4.6 Corporate Proceedings. All corporate proceedings and other legal matters incident to the authorization, form and validity of each of this Agreement, the Securities, the Registration Statement, the Disclosure Package, and the Prospectus and all other legal matters relating to this Agreement and the transactions contemplated hereby and thereby shall be reasonably satisfactory in all material respects to counsel for the Placement Agent, and the Company shall have furnished to such counsel all documents and information that they may reasonably request to enable them to pass upon such matters.

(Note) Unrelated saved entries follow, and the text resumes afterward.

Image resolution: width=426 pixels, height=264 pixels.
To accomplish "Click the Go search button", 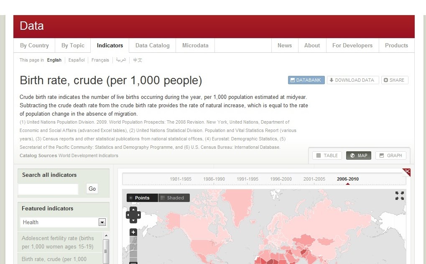I will coord(92,189).
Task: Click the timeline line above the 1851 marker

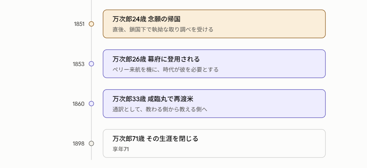Action: pyautogui.click(x=91, y=11)
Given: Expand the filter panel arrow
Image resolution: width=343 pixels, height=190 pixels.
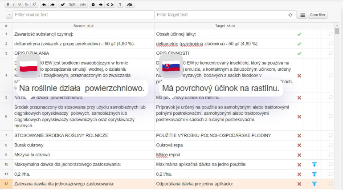Looking at the screenshot, I should point(9,15).
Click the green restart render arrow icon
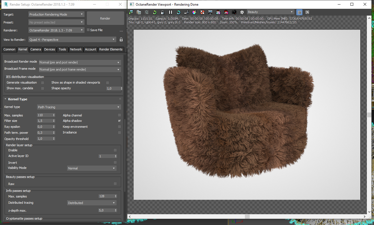 (155, 12)
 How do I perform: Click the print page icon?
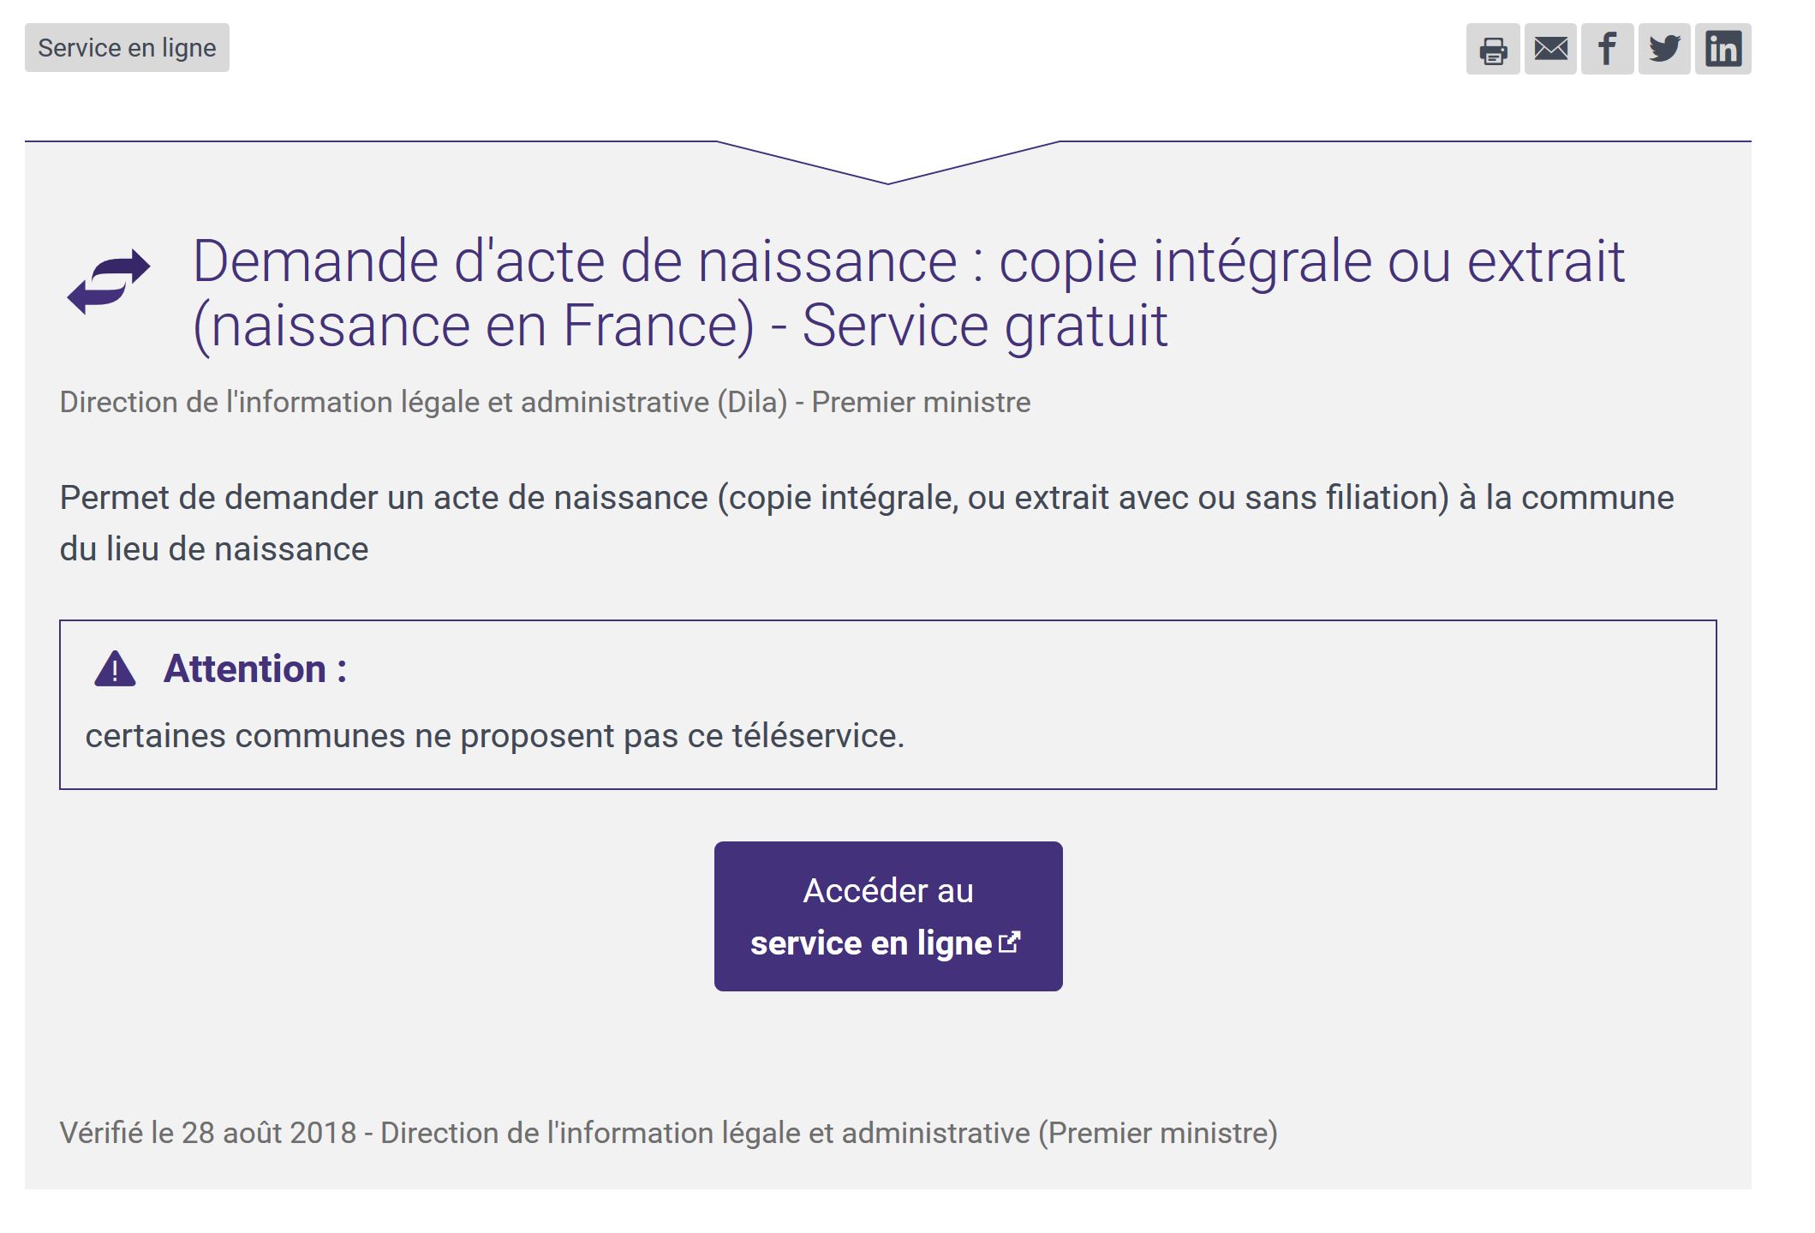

4.7 Delivery of Agreements and Pre-Funded Warrants.
4.7.1 Lock-Up Agreements. On or before the date of this Agreement, the Company shall have delivered to the Placement Agent executed copies of the Lock-Up Agreements from each of the persons listed in Schedule 3 hereto.
4.8 Additional Documents. At the Closing Date, the Placement Agent Counsel shall have been furnished with such documents and opinions as they may require for the purpose of enabling Placement Agent Counsel to deliver an opinion to the Placement Agent, or in order to evidence the accuracy of any of the representations or warranties, or the fulfillment of any of the conditions, herein contained; and all proceedings taken by the Company in connection with the issuance and sale of the Securities as herein contemplated shall be satisfactory in form and substance to the Placement Agent and Placement Agent Counsel.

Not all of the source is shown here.